* _Exercise requirements_
Would you repeat the listing exactly, without any of its images?

* _Information provided_
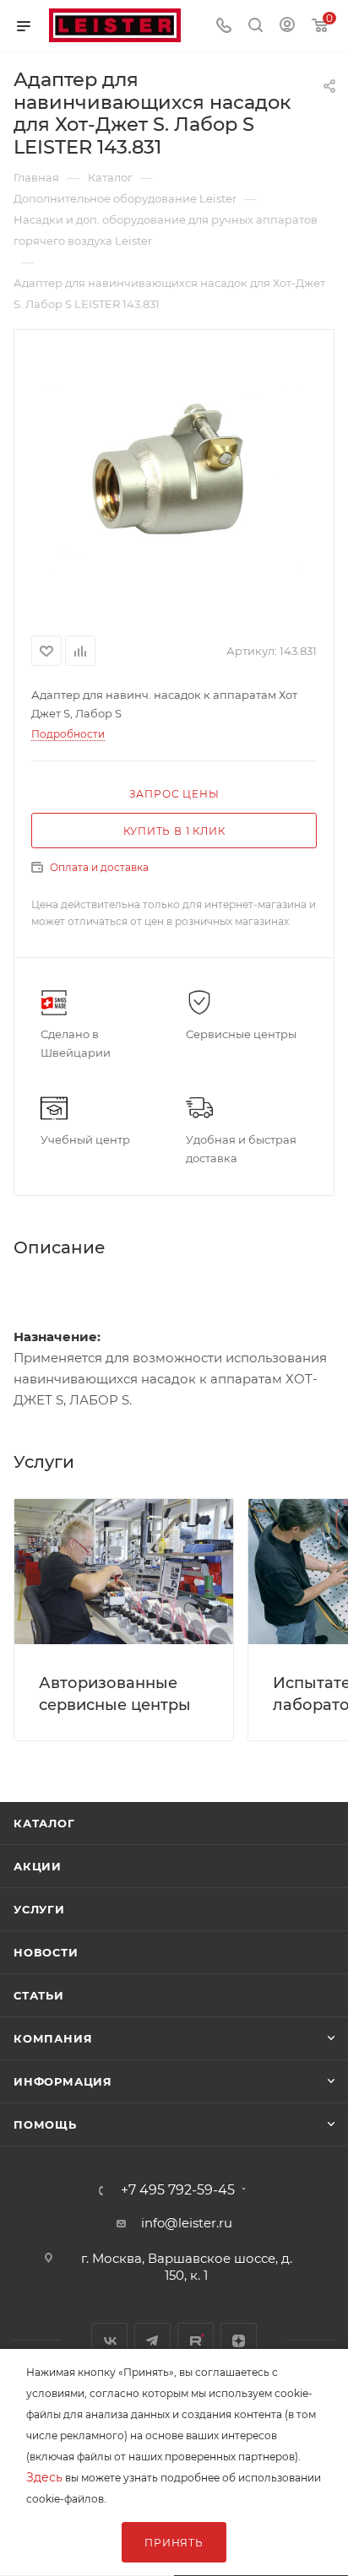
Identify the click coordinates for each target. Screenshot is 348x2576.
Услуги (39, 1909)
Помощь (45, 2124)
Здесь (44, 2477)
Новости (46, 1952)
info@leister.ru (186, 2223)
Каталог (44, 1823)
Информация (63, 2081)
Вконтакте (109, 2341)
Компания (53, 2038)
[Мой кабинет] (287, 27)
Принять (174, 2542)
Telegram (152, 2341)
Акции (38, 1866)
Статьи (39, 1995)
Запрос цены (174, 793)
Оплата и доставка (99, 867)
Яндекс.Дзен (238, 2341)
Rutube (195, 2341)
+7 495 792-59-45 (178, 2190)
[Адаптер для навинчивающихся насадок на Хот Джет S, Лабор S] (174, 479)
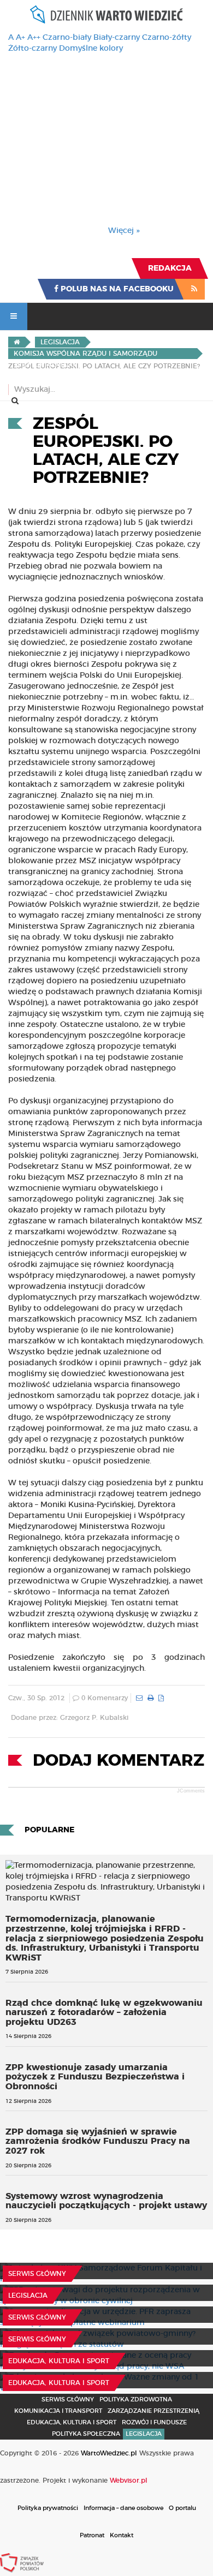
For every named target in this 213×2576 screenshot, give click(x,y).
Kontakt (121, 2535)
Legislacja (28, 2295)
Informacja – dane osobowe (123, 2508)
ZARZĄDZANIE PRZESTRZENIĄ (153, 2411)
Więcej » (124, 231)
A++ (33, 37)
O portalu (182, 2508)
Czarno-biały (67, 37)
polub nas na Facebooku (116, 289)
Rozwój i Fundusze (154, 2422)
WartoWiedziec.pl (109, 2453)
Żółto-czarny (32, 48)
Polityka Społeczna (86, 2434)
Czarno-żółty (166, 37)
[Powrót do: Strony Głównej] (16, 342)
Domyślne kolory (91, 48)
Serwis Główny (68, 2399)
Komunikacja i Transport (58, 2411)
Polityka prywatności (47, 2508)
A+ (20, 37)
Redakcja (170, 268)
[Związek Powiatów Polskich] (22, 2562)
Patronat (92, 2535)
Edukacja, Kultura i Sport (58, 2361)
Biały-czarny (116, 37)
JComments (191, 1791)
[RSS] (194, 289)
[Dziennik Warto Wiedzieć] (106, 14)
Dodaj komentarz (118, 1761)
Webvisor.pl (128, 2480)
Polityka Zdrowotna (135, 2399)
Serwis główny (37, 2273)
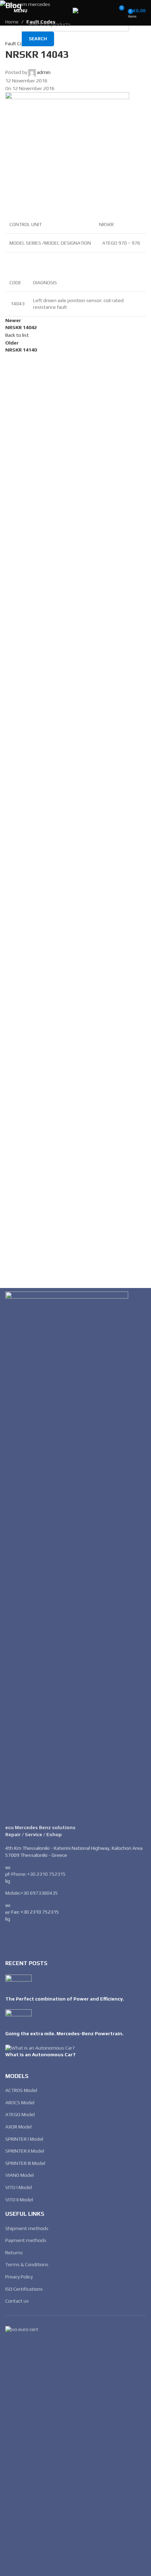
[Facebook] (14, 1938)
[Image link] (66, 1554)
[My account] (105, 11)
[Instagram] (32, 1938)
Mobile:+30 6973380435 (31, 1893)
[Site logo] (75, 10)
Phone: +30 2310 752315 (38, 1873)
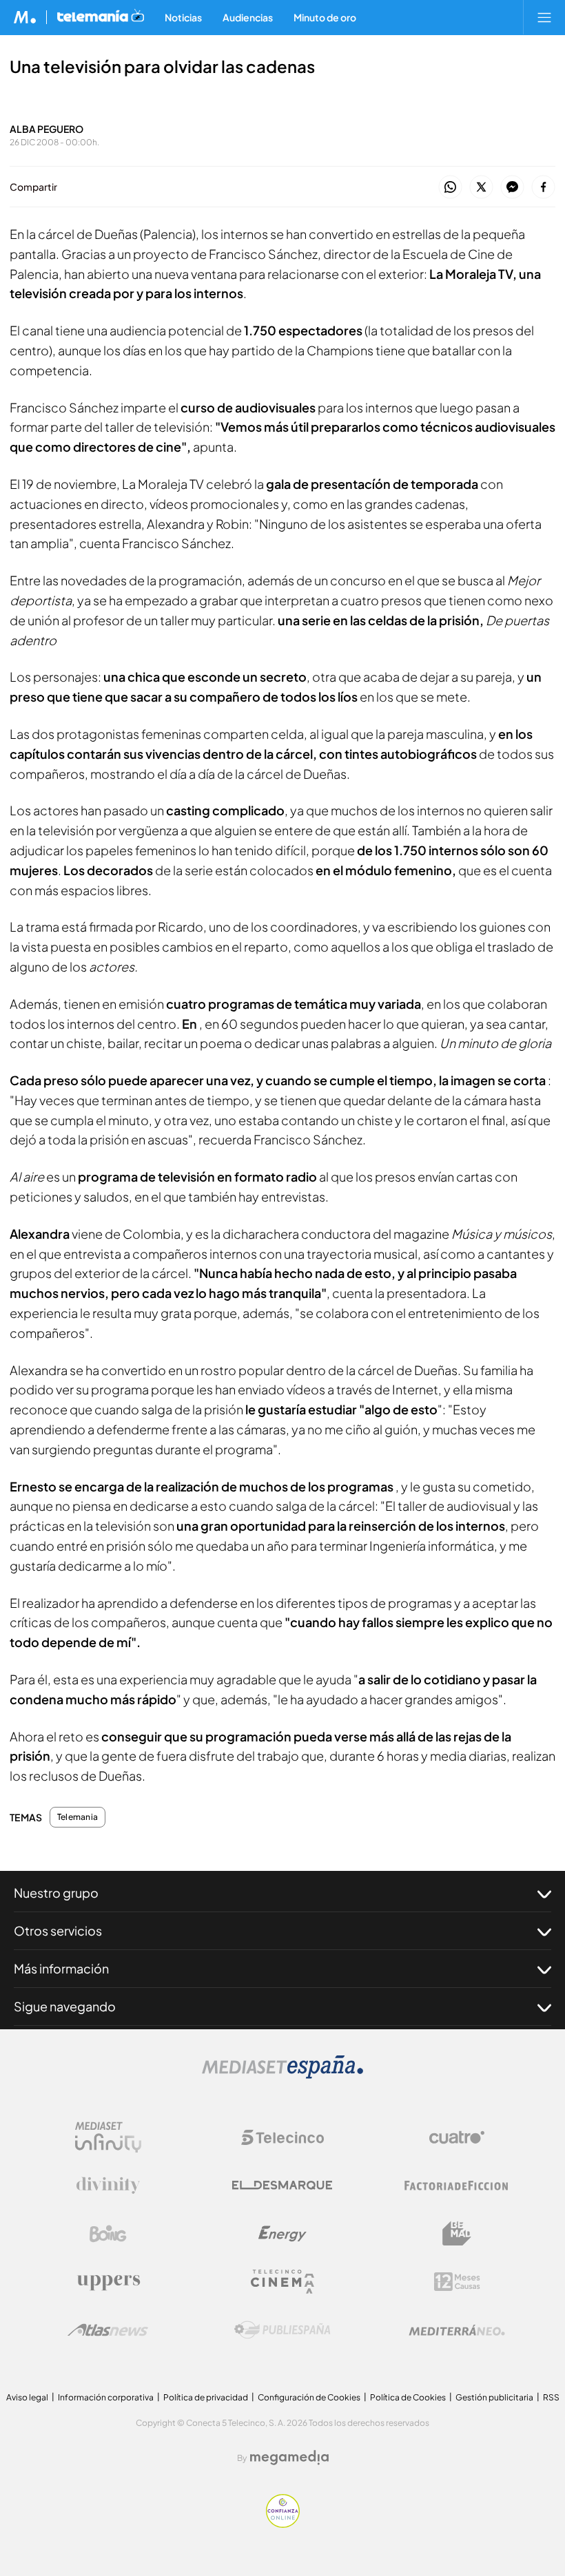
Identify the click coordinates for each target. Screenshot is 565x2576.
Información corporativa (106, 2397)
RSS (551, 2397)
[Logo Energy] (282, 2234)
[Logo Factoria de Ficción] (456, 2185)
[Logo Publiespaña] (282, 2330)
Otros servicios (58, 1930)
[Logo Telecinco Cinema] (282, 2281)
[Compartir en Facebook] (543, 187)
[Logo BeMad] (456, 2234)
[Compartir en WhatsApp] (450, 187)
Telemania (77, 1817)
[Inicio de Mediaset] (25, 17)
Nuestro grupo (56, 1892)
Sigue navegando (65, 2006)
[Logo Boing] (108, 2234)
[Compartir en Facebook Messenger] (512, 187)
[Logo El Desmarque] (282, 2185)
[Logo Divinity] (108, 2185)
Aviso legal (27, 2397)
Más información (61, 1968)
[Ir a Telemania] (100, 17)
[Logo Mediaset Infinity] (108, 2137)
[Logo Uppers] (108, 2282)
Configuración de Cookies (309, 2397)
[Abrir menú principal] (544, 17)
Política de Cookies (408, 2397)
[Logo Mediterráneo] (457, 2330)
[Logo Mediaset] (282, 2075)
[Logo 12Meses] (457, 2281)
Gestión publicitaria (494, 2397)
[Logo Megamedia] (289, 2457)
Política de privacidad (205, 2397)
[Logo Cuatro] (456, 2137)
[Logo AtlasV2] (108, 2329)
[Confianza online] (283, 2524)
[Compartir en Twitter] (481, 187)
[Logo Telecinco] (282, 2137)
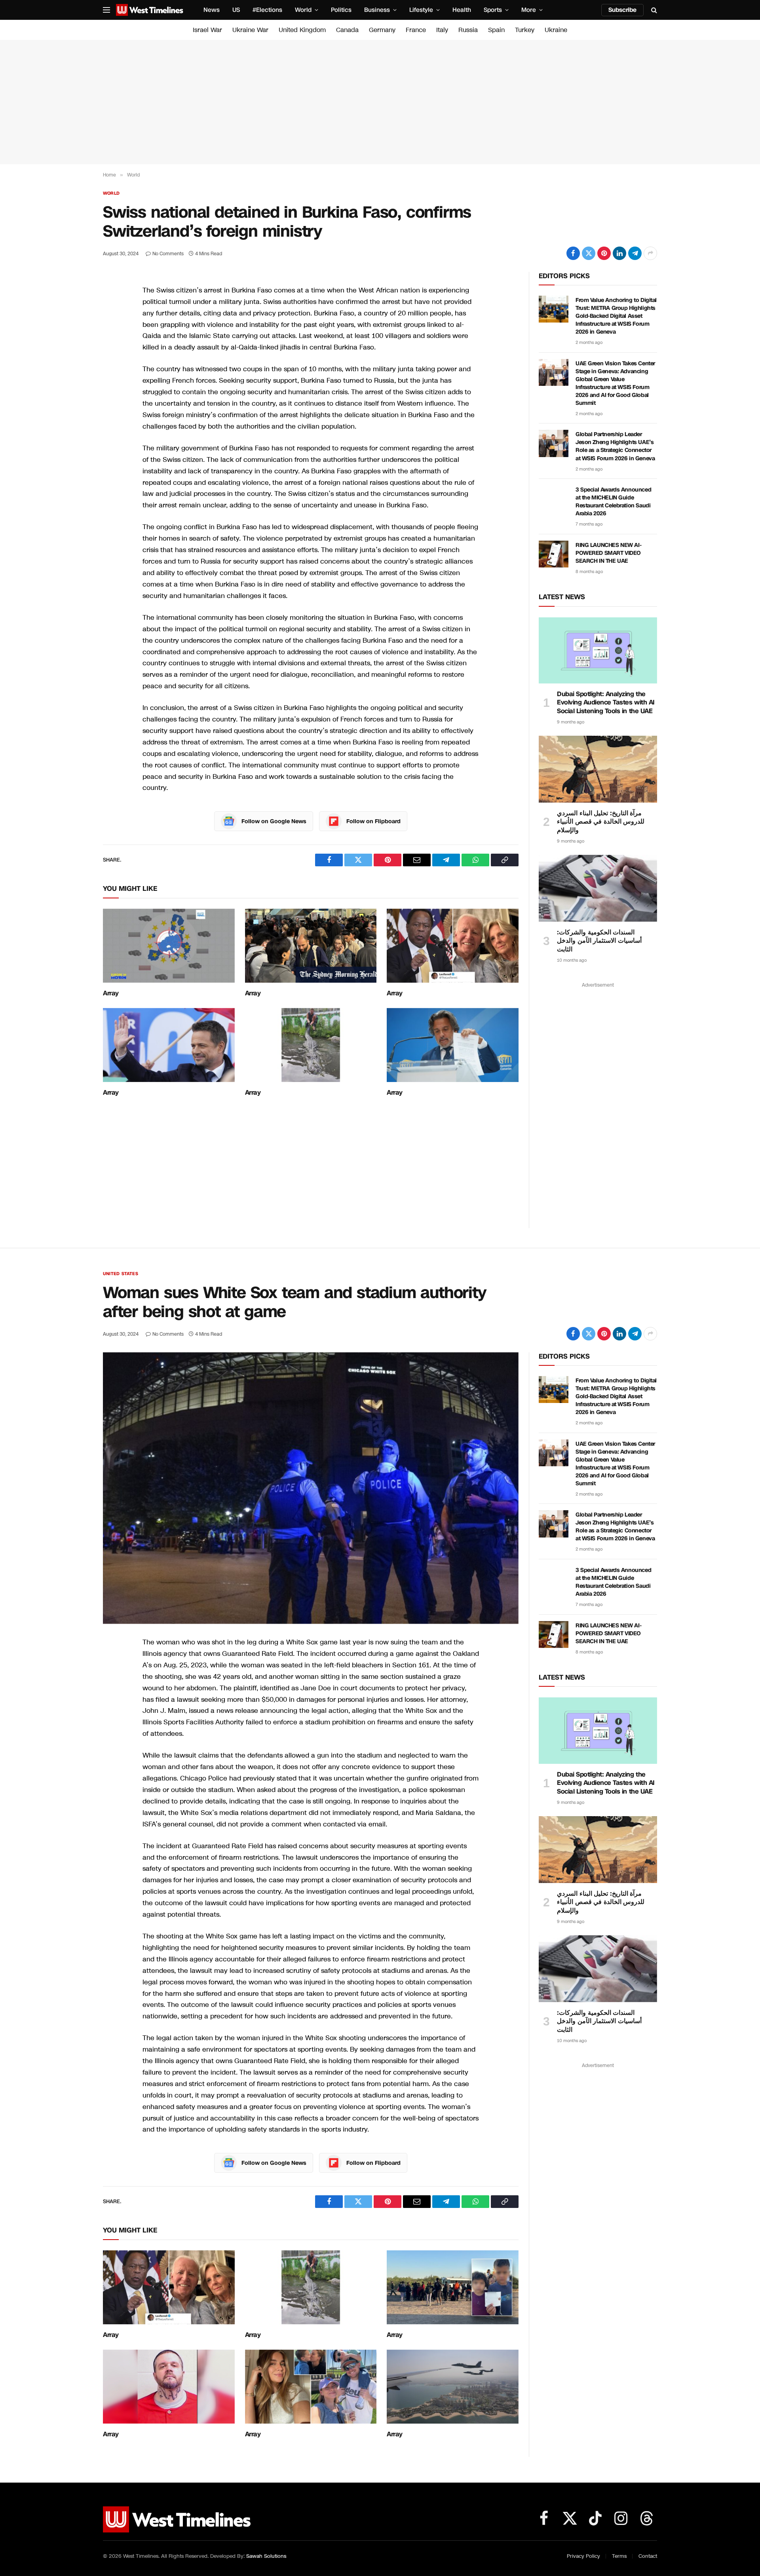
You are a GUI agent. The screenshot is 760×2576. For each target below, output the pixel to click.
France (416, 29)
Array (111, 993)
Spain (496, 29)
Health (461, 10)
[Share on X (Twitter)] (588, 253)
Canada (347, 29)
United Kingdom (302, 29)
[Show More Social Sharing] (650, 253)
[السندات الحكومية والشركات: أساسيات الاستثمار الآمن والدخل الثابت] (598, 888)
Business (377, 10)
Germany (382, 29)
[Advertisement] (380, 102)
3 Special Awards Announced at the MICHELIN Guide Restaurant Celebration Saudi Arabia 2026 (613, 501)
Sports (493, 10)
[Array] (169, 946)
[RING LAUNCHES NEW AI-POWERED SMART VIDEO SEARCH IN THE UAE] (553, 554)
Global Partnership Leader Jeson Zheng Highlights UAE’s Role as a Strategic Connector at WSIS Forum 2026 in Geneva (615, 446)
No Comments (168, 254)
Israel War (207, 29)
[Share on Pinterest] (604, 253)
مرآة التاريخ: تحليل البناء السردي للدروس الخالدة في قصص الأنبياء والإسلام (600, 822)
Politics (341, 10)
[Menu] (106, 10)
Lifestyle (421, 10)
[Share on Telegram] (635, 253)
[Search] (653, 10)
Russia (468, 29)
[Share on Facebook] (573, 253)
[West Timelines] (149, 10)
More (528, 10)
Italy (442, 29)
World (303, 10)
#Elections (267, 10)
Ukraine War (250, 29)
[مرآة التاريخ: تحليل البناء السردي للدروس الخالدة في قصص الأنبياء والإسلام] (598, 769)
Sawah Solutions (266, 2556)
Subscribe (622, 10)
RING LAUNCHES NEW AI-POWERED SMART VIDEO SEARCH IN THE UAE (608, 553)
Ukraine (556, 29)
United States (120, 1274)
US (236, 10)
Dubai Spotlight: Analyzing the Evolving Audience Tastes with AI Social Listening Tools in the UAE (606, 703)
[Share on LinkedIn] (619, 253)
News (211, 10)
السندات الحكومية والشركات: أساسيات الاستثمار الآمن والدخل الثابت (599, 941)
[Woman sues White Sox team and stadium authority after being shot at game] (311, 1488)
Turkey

* _Task output_
Identify the click coordinates for each target. Screenshot is 348x2576.
Услуги (39, 1909)
Помощь (45, 2124)
Здесь (44, 2477)
Новости (46, 1952)
info@leister.ru (186, 2223)
Каталог (44, 1823)
Информация (63, 2081)
Вконтакте (109, 2341)
Компания (53, 2038)
[Мой кабинет] (287, 27)
Принять (174, 2542)
Telegram (152, 2341)
Акции (38, 1866)
Статьи (39, 1995)
Запрос цены (174, 793)
Оплата и доставка (99, 867)
Яндекс.Дзен (238, 2341)
Rutube (195, 2341)
+7 495 792-59-45 (178, 2190)
[Адаптер для навинчивающихся насадок на Хот Джет S, Лабор S] (174, 479)
For every named target in this 213×2576 screenshot, give click(x,y).
Kontakt (121, 2535)
Legislacja (28, 2295)
Informacja – dane osobowe (123, 2508)
ZARZĄDZANIE PRZESTRZENIĄ (153, 2411)
Więcej » (124, 231)
A++ (33, 37)
O portalu (182, 2508)
Czarno-biały (67, 37)
polub nas na Facebooku (116, 289)
Rozwój i Fundusze (154, 2422)
WartoWiedziec.pl (109, 2453)
Żółto-czarny (32, 48)
Polityka Społeczna (86, 2434)
Czarno-żółty (166, 37)
[Powrót do: Strony Głównej] (16, 342)
Domyślne kolory (91, 48)
Serwis Główny (68, 2399)
Komunikacja i Transport (58, 2411)
Polityka prywatności (47, 2508)
A+ (20, 37)
Redakcja (170, 268)
[Związek Powiatów Polskich] (22, 2562)
Patronat (92, 2535)
Edukacja, Kultura i Sport (58, 2361)
Biały-czarny (116, 37)
JComments (191, 1791)
[RSS] (194, 289)
[Dziennik Warto Wiedzieć] (106, 14)
Dodaj komentarz (118, 1761)
Webvisor.pl (128, 2480)
Polityka Zdrowotna (135, 2399)
Serwis główny (37, 2273)
[Facebook] (14, 1938)
[Image link] (66, 1554)
[My account] (105, 11)
[Instagram] (32, 1938)
Mobile:+30 6973380435 (31, 1893)
[Site logo] (75, 10)
Phone: +30 2310 752315 (38, 1873)
Identify the click coordinates for each target. Screenshot is 565x2576.
Información corporativa (106, 2397)
RSS (551, 2397)
[Logo Energy] (282, 2234)
[Logo Factoria de Ficción] (456, 2185)
[Logo Publiespaña] (282, 2330)
Otros servicios (58, 1930)
[Logo Telecinco Cinema] (282, 2281)
[Compartir en Facebook] (543, 187)
[Logo BeMad] (456, 2234)
[Compartir en WhatsApp] (450, 187)
Telemania (77, 1817)
[Inicio de Mediaset] (25, 17)
Nuestro grupo (56, 1892)
Sigue navegando (65, 2006)
[Logo Boing] (108, 2234)
[Compartir en Facebook Messenger] (512, 187)
[Logo El Desmarque] (282, 2185)
[Logo Divinity] (108, 2185)
Aviso legal (27, 2397)
Más información (61, 1968)
[Ir a Telemania] (100, 17)
[Logo Mediaset Infinity] (108, 2137)
[Logo Uppers] (108, 2282)
Configuración de Cookies (309, 2397)
[Abrir menú principal] (544, 17)
Política de Cookies (408, 2397)
[Logo Mediterráneo] (457, 2330)
[Logo Mediaset] (282, 2075)
[Logo 12Meses] (457, 2281)
Gestión publicitaria (494, 2397)
[Logo Megamedia] (289, 2457)
Política de privacidad (205, 2397)
[Logo Cuatro] (456, 2137)
[Logo AtlasV2] (108, 2329)
[Confianza online] (283, 2524)
[Compartir en Twitter] (481, 187)
[Logo Telecinco] (282, 2137)
You are a GUI agent. The screenshot is 760×2576. For each target below, output the pixel to click.
France (416, 29)
Array (111, 993)
Spain (496, 29)
Health (461, 10)
[Share on X (Twitter)] (588, 253)
Canada (347, 29)
United Kingdom (302, 29)
[Show More Social Sharing] (650, 253)
[السندات الحكومية والشركات: أساسيات الاستثمار الآمن والدخل الثابت] (598, 888)
Business (377, 10)
Germany (382, 29)
[Advertisement] (380, 102)
3 Special Awards Announced at the MICHELIN Guide Restaurant Celebration Saudi Arabia 2026 (613, 501)
Sports (493, 10)
[Array] (169, 946)
[RING LAUNCHES NEW AI-POWERED SMART VIDEO SEARCH IN THE UAE] (553, 554)
Global Partnership Leader Jeson Zheng Highlights UAE’s Role as a Strategic Connector at WSIS Forum 2026 in Geneva (615, 446)
No Comments (168, 254)
Israel War (207, 29)
[Share on Pinterest] (604, 253)
مرآة التاريخ: تحليل البناء السردي للدروس الخالدة في قصص الأنبياء والإسلام (600, 822)
Politics (341, 10)
[Menu] (106, 10)
Lifestyle (421, 10)
[Share on Telegram] (635, 253)
[Search] (653, 10)
Russia (468, 29)
[Share on Facebook] (573, 253)
[West Timelines] (149, 10)
More (528, 10)
Italy (442, 29)
World (303, 10)
#Elections (267, 10)
Ukraine War (250, 29)
[مرآة التاريخ: تحليل البناء السردي للدروس الخالدة في قصص الأنبياء والإسلام] (598, 769)
Sawah Solutions (266, 2556)
Subscribe (622, 10)
RING LAUNCHES NEW AI-POWERED SMART VIDEO SEARCH IN THE UAE (608, 553)
Ukraine (556, 29)
United States (120, 1274)
US (236, 10)
Dubai Spotlight: Analyzing the Evolving Audience Tastes with AI Social Listening Tools in the UAE (606, 703)
[Share on LinkedIn] (619, 253)
News (211, 10)
السندات الحكومية والشركات: أساسيات الاستثمار الآمن والدخل الثابت (599, 941)
[Woman sues White Sox team and stadium authority after being shot at game] (311, 1488)
Turkey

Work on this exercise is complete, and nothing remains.